Abstract

An estimated 6% to 8% women develop hypertension during pregnancy, which has been linked with asthma, through either the condition itself or treatment such as oral corticosteroids. Steroid use also has been linked with anincreased risk of preeclampsia. This large population-based case-control study was planned to determine whether inhaled steroids increase the risk of either pregnancy-induced hypertension or preeclampsia in asthmatic women. Participants were 3505 women with asthma, 14-44 years of age, who had 4593 pregnancies in the years 1990-2000. As many as 10 control women at 30 or more weeks gestation were selected for each case. Sociodemographic factors were similar in the case and control groups. There were 302 cases of pregnancy-induced hypertension, representing 6.6% of the study population. They included 128 cases of gestational hypertension, 165 cases of preeclampsia, and 9 cases of eclampsia. More case women than controls were prescribed inhaled corticosteroids before and during pregnancy, and more were taking oral steroids. Case women who took more than 3 doses of a short-acting β 2 agonist per week before pregnancy were at increased risk of pregnancy-induced hypertension, but this level of treatment during pregnancy correlated with a lower risk.

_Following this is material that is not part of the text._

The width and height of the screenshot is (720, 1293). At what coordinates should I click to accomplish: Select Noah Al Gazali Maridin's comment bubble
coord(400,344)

Cases more often visited an emergency department for asthma. Using inhaled steroids while pregnant was not associated with the risk of either preeclampsia or pregnancy-induced hypertension. There was no dose-response relationship with inhaled steroids for either of these conditions. Oral steroids were, however, significantly associated with pregnancy-induced hypertension; the adjusted odds ratio was 1.57, and the 95% confidence interval was 1.02-2.41. This study failed to significantly relate the use of inhaled corticosteroids to either pregnancy-induced hypertension or preeclampsia in asthmatic women. These women should be encouraged to continue using inhaled steroids while pregnant to control their asthma.